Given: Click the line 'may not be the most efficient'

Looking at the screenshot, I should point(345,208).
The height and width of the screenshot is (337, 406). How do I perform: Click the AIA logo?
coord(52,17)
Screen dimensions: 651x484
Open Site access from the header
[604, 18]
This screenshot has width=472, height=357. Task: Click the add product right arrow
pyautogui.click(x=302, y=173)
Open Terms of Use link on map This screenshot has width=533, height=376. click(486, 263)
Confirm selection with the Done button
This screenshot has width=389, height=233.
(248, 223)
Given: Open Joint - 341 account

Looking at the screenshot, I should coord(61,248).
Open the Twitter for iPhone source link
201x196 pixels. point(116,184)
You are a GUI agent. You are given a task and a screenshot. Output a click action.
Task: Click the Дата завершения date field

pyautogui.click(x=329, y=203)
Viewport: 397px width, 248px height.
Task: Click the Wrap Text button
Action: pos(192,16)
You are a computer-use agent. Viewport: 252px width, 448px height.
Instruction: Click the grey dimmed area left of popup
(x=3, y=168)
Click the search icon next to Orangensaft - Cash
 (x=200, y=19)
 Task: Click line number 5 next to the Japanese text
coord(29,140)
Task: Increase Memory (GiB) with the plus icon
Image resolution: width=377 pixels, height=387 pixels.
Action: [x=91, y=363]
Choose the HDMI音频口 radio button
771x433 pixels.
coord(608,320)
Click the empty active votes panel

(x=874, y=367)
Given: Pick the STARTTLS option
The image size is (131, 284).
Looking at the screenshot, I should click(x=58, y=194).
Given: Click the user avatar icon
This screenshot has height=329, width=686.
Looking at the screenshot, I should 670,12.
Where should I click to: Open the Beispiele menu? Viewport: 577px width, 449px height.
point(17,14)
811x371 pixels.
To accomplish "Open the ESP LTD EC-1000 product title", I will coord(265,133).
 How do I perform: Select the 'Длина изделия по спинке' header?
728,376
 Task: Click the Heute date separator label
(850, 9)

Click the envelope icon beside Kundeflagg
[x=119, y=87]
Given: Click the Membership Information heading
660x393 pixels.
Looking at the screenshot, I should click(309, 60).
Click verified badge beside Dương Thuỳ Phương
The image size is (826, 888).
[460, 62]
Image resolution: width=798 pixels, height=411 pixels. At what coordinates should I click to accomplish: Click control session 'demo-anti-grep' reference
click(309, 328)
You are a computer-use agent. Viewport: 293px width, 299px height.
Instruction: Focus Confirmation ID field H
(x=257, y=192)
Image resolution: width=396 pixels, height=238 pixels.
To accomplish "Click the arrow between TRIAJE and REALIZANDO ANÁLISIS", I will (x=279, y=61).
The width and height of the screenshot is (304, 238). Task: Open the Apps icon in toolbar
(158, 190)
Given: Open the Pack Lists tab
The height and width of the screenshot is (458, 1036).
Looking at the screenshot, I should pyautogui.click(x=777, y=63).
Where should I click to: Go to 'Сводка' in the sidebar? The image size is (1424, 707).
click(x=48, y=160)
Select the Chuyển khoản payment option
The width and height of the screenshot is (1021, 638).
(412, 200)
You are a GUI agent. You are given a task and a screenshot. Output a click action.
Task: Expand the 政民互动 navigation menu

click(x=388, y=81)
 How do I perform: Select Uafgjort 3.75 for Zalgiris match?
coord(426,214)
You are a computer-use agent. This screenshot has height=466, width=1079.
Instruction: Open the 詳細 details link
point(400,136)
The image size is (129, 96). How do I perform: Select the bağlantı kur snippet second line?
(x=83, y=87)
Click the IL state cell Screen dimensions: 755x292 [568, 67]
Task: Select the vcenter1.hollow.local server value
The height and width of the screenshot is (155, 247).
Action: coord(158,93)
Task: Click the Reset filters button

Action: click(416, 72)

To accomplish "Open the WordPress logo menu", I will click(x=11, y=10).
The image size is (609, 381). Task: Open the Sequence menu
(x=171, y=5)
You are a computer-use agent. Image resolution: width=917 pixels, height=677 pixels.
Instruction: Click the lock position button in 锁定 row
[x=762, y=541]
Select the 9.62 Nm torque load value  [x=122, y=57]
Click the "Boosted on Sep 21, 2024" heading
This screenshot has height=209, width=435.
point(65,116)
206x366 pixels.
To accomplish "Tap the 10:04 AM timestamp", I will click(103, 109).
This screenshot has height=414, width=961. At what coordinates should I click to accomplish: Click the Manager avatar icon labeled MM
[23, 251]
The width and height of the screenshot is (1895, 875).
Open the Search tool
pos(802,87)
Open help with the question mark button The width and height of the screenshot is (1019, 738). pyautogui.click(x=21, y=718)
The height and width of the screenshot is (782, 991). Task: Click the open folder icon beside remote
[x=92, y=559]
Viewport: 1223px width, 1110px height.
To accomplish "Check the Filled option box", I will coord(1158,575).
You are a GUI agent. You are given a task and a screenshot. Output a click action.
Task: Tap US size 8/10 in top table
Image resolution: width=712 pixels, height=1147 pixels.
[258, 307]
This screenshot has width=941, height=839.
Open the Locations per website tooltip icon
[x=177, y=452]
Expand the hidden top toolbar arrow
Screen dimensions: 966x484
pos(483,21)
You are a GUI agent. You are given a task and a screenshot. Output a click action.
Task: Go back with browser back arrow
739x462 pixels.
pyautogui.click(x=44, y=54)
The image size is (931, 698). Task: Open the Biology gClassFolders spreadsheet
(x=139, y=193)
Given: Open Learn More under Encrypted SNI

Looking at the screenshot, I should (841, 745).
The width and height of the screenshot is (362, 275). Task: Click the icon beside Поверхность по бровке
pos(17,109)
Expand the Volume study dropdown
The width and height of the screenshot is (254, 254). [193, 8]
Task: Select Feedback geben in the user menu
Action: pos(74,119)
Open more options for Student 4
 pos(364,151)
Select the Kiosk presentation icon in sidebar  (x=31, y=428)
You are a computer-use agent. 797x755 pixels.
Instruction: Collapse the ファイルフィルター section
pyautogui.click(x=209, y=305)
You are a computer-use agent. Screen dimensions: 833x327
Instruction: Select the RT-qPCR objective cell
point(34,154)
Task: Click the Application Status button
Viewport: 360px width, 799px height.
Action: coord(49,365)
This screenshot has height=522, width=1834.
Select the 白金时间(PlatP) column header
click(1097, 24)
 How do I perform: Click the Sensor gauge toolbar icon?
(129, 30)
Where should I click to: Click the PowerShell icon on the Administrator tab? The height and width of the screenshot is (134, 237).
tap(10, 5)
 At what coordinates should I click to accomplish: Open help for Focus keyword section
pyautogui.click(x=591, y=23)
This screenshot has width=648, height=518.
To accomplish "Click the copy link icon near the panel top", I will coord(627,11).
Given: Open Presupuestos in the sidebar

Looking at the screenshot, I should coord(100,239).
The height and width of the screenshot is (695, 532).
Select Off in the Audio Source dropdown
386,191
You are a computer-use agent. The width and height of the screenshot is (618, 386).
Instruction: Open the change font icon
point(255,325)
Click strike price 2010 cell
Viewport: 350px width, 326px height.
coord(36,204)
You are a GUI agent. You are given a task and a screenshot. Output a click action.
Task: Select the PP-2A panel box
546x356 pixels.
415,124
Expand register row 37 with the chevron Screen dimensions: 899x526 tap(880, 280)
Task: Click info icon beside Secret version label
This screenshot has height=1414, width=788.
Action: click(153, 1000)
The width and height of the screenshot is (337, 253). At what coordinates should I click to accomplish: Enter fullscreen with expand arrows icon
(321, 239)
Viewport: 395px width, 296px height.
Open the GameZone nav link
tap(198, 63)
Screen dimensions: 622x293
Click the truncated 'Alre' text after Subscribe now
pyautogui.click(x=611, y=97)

Work task: Give again, word for word, every line of the listing above from the one with "The height and width of the screenshot is (458, 1036)." to the one with "206x366 pixels.", both inclusive, and nothing beyond them.

Exercise answer:
The height and width of the screenshot is (458, 1036).
Looking at the screenshot, I should pyautogui.click(x=777, y=63).
Where should I click to: Go to 'Сводка' in the sidebar? The image size is (1424, 707).
click(x=48, y=160)
Select the Chuyển khoản payment option
The width and height of the screenshot is (1021, 638).
(412, 200)
You are a GUI agent. You are given a task and a screenshot. Output a click action.
Task: Expand the 政民互动 navigation menu

click(x=388, y=81)
 How do I perform: Select Uafgjort 3.75 for Zalgiris match?
coord(426,214)
You are a computer-use agent. This screenshot has height=466, width=1079.
Instruction: Open the 詳細 details link
point(400,136)
The image size is (129, 96). How do I perform: Select the bağlantı kur snippet second line?
(x=83, y=87)
Click the IL state cell Screen dimensions: 755x292 [568, 67]
Task: Select the vcenter1.hollow.local server value
The height and width of the screenshot is (155, 247).
Action: coord(158,93)
Task: Click the Reset filters button

Action: click(416, 72)

To accomplish "Open the WordPress logo menu", I will click(x=11, y=10).
The image size is (609, 381). Task: Open the Sequence menu
(x=171, y=5)
You are a computer-use agent. Image resolution: width=917 pixels, height=677 pixels.
Instruction: Click the lock position button in 锁定 row
[x=762, y=541]
Select the 9.62 Nm torque load value  [x=122, y=57]
Click the "Boosted on Sep 21, 2024" heading
This screenshot has height=209, width=435.
point(65,116)
206x366 pixels.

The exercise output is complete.